There are claims that a military-industrial complex arose anew in the United States, especially given the interminable war on terrorism, he notes. Israel isn’t a military empire like America, but it does have massive defense exports and, of course areas that need protecting within and beyond its borders.

“In the book we discuss cases like the Israeli case: a small country facing a genuine or imagined existential threat, which chose to build a large military establishment that is not separate from the civilian sector. Good examples of this include South Korea, Taiwan, South Africa and Singapore,” says Barak.

Both Israel’s left- and right-wing parties frame the debate on the Palestinian issue as ideological, religious, cultural and historic, and associate the inability to reach a solution with the ideology of the leaders, religion, history and so forth. The simpler possibility, the incentives of the leaders, is not seriously discussed in Israel or elsewhere, Barak says.

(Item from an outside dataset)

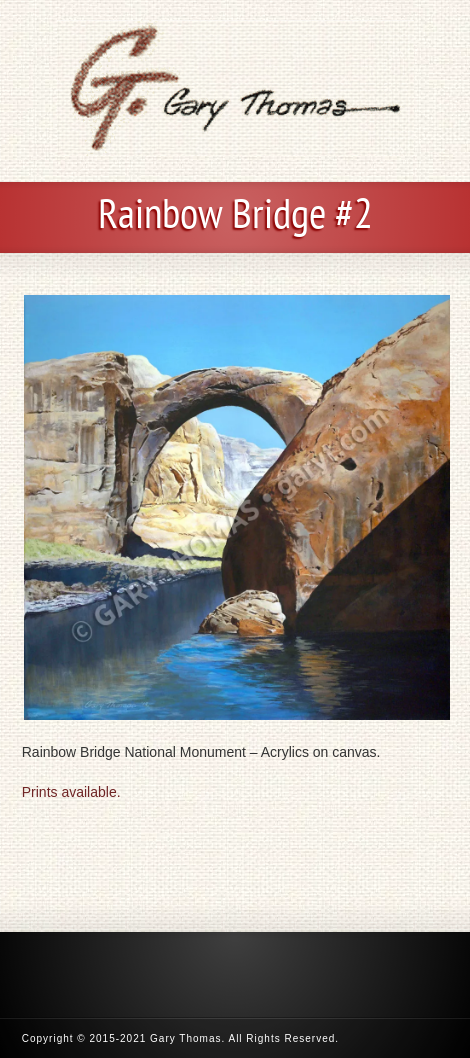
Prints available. (71, 792)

Could it be that the peace process is stuck because the status quo, meaning war and unending tension alongside an interminable peace process, serve the security, diplomatic and political elites in Israel and the Palestinian Authority, the Arab world and in the other involved countries?

“I think the state of perpetual war in our area serves the security network, because it creates a need for the unique skills of its members as security experts. I do not necessarily claim that all the network members are warmongers. Some sobered up and acknowledge the importance of regional peace … but most still look at things through a gun-sight, and even when involved in a diplomatic process, they view it mainly as a defense issue, not a civilian one . Oslo began as a civilian initiative and underwent securitization.”

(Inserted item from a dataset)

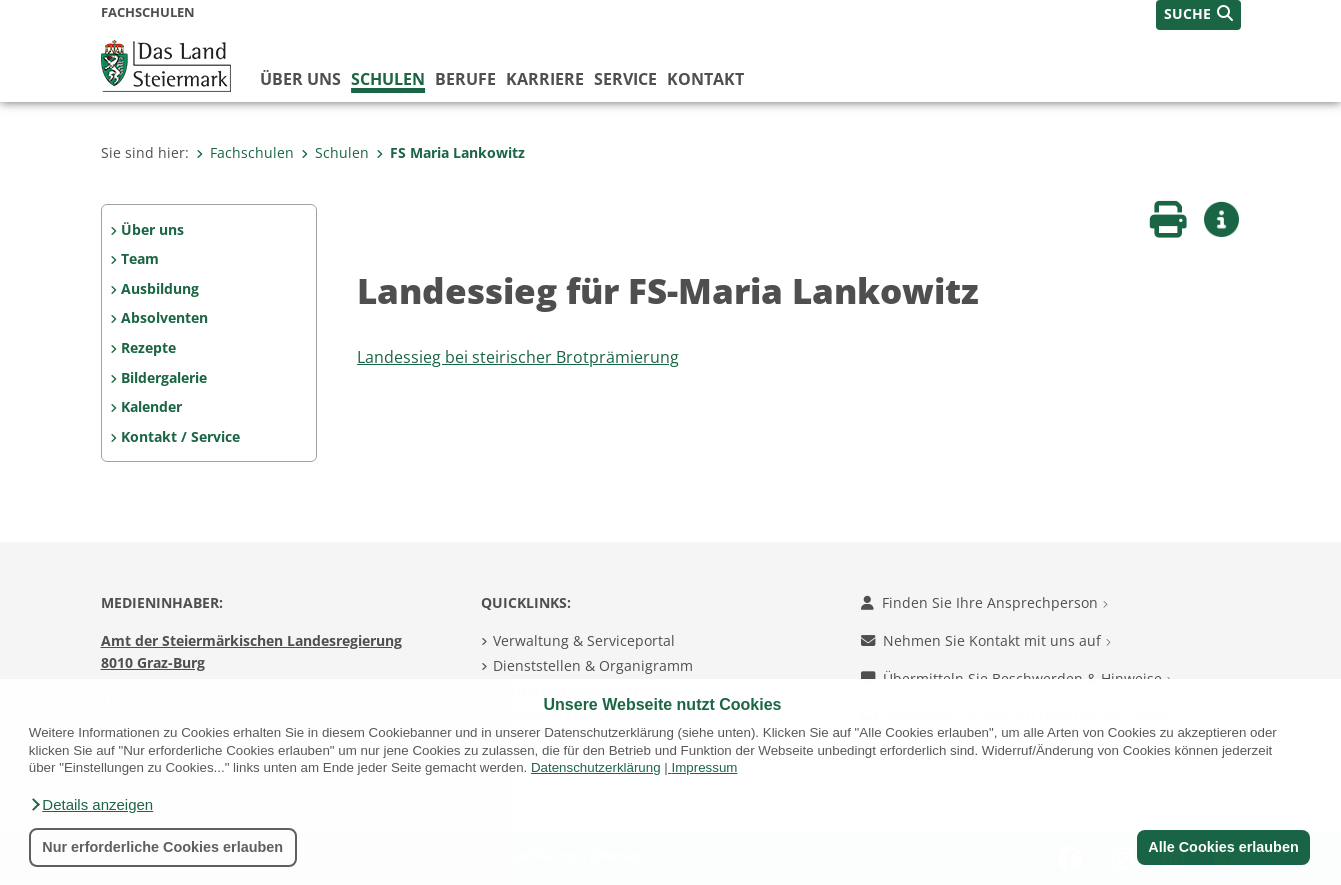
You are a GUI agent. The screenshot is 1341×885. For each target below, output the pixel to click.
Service (625, 79)
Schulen (388, 79)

The left views Israel’s leadership as bearing the main responsibility for the failure to progress in peace talks. Could there be elements on the Palestinian side who also want to perpetuate the process, because in the event of the establishment of an independent state, they’d have to contend with serious social problems?

“I think that in both elites, the Israeli and Palestinian, some want this perpetual state of a nation-waiting-to-be-born, and benefit from it. An established state means not only grave social problems but also limitations and constraints on the political leadership, such as clear boundaries vis-a-vis not only the nation and its neighbors, but in areas such as politics, the economy, society, the army and religion. It’s a lot easier to be an unborn state fighting for its existence against a hostile world … It’s quite clear that a Palestinian state, if one arises, and that’s highly doubtful, will be a failing state dependent on others, like Israel and the European Union, which is not a tempting scenario for its leaders. Look at South Sudan.”